Attacks on RB uncalled for

The continued attacks on Zambia’s fourth president, Rupiah Banda by some media house are an attempt to influence the courts of law to convict the former Head State.

According to former ambassador to Japan Joe Mwale continued publications of editorials in some tabloids was meant create public anger against Banda so that Zambians could begin to believe that the former president was guilty long before the courts could determine his cases.

Mwale wondered why the case of the former Head of State, which was being handled by a competent court, had become a subject of malicious and hateful editorials by some named newspapers which have long vendettas against the former president.

“I feel the people attacking the former Head of State in their editorial comments were strong advocates for the removal of his immunity from prosecution. If you remember, when the matter was tabled in Parliament, Justice Minister Wynter Kabimba who is the PF secretary general informed the nation that investigations had been concluded. Two years down the line, the case is falling apart and some self appointed media house has embarked on campaign to convict Banda in its editorial,” Mwale said.
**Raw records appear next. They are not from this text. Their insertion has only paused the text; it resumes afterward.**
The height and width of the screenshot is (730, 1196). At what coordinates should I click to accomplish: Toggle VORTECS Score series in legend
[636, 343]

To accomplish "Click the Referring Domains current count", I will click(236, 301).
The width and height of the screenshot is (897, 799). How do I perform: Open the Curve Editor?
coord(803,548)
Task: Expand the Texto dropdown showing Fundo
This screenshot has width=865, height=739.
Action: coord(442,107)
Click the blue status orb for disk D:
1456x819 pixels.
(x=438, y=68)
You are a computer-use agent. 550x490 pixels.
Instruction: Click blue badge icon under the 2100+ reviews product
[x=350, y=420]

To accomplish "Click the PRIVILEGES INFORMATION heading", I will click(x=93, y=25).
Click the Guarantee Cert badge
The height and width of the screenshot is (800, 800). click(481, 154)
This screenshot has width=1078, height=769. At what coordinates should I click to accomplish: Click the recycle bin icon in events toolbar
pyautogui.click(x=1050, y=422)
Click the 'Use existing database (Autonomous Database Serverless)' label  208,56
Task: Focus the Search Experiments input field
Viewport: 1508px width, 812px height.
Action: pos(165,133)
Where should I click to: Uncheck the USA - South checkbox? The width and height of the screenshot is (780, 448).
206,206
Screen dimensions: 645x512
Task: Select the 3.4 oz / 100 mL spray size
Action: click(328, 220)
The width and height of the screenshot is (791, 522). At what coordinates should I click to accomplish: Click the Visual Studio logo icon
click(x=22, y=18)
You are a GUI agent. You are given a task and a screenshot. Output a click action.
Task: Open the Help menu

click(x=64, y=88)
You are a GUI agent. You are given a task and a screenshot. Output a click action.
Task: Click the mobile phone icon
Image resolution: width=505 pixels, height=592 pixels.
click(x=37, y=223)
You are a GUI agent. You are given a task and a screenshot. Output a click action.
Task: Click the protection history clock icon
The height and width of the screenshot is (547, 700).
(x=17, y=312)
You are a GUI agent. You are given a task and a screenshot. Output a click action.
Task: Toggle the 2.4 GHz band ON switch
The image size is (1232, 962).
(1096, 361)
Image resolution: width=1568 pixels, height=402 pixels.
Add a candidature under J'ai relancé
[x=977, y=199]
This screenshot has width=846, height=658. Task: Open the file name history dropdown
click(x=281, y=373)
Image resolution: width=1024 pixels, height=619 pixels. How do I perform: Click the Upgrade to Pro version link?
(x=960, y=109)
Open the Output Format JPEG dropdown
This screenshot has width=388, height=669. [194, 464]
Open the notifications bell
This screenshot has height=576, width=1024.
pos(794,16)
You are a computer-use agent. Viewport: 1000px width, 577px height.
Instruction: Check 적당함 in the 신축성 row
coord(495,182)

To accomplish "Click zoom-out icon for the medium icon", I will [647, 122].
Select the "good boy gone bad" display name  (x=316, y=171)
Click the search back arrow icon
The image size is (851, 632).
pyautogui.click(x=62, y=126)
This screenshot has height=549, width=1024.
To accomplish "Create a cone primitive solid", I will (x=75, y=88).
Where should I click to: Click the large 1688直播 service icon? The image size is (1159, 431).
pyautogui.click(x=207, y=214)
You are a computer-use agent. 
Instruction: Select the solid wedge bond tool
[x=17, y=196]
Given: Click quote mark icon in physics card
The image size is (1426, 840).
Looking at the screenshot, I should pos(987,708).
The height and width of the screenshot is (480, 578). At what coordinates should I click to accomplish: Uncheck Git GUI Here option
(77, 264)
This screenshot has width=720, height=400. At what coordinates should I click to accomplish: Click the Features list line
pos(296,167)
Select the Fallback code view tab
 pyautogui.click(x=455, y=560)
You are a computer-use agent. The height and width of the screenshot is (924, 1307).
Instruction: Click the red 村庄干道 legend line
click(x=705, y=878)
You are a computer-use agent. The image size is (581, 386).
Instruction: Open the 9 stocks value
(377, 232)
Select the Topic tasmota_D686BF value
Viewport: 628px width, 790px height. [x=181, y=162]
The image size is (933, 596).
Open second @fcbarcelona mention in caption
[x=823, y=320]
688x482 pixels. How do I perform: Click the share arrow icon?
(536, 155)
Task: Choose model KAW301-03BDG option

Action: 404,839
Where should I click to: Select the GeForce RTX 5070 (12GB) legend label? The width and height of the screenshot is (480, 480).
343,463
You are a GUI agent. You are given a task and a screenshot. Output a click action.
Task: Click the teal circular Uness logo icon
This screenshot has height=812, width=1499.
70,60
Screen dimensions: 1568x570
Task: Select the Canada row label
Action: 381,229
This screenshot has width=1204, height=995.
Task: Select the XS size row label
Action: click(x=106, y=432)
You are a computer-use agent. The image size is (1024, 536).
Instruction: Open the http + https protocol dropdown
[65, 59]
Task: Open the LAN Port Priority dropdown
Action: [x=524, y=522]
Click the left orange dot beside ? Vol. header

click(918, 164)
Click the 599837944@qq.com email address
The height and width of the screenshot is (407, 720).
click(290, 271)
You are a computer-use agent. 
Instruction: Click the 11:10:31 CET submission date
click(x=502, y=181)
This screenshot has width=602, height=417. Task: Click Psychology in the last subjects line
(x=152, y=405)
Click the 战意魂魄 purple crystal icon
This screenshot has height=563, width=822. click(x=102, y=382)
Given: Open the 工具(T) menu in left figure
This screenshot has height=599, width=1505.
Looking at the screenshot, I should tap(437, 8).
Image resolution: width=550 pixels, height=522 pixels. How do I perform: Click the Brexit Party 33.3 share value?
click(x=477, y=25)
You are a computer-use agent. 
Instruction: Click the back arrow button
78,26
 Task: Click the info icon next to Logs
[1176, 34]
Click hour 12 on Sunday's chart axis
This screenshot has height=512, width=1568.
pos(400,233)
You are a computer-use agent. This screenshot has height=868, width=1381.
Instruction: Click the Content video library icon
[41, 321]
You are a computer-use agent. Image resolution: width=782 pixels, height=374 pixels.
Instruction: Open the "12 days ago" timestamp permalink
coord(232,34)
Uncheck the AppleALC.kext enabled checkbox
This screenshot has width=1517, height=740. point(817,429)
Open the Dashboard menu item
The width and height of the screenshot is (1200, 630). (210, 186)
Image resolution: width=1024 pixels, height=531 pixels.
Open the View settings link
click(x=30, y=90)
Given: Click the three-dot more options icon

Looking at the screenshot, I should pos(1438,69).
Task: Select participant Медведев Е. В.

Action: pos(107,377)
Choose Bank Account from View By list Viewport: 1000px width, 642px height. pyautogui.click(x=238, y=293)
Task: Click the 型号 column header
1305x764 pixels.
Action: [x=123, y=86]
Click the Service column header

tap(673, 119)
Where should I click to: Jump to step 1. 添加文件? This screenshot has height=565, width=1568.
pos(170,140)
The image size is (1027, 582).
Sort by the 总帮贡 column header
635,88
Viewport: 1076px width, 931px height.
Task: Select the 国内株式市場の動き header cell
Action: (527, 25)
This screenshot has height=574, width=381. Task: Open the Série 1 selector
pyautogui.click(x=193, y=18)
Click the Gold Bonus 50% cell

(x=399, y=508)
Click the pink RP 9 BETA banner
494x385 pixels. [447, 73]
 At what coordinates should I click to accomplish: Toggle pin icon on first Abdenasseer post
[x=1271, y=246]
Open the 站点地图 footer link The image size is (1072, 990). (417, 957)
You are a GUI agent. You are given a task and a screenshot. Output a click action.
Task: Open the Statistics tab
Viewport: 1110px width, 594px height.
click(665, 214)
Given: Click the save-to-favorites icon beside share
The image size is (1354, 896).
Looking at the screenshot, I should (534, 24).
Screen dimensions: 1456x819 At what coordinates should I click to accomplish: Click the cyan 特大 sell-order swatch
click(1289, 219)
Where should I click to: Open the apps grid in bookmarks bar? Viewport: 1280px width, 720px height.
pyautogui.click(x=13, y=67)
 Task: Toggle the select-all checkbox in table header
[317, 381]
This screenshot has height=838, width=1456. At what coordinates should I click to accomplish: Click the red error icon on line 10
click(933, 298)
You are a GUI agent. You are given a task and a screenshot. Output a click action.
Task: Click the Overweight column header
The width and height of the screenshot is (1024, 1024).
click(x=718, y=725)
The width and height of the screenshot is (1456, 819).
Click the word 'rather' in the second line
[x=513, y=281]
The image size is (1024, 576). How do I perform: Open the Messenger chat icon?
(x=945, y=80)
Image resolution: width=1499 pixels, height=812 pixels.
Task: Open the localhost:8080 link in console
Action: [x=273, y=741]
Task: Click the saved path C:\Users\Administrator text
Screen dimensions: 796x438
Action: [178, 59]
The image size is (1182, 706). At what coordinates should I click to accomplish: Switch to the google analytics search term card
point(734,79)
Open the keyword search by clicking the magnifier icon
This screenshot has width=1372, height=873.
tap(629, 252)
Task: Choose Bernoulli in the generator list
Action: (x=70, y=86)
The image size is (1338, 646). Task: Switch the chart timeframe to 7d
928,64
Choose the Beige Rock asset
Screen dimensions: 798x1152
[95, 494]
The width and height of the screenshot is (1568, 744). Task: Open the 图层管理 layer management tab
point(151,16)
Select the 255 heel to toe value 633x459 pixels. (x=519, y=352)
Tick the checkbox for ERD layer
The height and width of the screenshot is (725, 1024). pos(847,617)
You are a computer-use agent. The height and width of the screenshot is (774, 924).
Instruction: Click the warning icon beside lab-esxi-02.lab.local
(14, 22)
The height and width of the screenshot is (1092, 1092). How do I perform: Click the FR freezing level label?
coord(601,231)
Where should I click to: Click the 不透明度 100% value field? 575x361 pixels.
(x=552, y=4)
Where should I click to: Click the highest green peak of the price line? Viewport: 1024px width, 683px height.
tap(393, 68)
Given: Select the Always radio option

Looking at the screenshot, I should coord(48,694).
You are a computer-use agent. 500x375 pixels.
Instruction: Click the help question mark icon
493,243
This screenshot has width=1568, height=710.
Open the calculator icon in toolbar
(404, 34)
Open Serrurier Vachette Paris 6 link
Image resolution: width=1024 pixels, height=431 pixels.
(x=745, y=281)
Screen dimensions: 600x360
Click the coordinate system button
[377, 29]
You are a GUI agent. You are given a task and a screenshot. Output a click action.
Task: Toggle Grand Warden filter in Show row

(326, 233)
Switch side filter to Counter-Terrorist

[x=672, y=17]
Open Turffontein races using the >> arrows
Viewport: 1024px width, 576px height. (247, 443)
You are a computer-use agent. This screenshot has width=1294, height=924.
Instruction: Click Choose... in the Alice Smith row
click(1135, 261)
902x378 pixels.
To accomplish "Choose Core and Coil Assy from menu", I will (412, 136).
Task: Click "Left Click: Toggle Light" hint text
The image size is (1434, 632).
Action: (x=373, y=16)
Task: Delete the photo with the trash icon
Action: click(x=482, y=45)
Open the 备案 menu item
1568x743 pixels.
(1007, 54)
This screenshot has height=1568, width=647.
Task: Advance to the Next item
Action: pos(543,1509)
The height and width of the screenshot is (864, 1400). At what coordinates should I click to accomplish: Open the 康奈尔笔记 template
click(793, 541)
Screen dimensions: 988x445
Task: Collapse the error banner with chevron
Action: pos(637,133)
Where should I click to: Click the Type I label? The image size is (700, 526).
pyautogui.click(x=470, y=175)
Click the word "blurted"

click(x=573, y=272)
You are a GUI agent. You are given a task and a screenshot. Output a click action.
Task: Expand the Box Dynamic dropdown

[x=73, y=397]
Mwale said it was regrettable that some media houses had continued propagating hate against Banda adding that had the former president committed any crime, the cartel would have easily influenced the courts of laws to convict him.

He said he was not shocked that investigations in Banda’s Nigerian oil case were still going on because the people who hated him.

Mwale wondered why  the state was still investigating the Nigerian Oil deal when those persecuting Banda had boasted that they had concluded their investigations.

“When one reads some editorials in some newspapers, you can feel the hatred against RB (Rupiah Banda) and there is no doubt that such corrosive hatred has even continued against dead people like Dr Frederick Chiluba. These people are not at peace and they are being driven by hatred to govern the country, Mwale said.

“We wonder where laws which govern contempt have gone in this country because in countries where laws are strict, some of the people making running commentaries on the matter before court could have been sent to jail for contempt.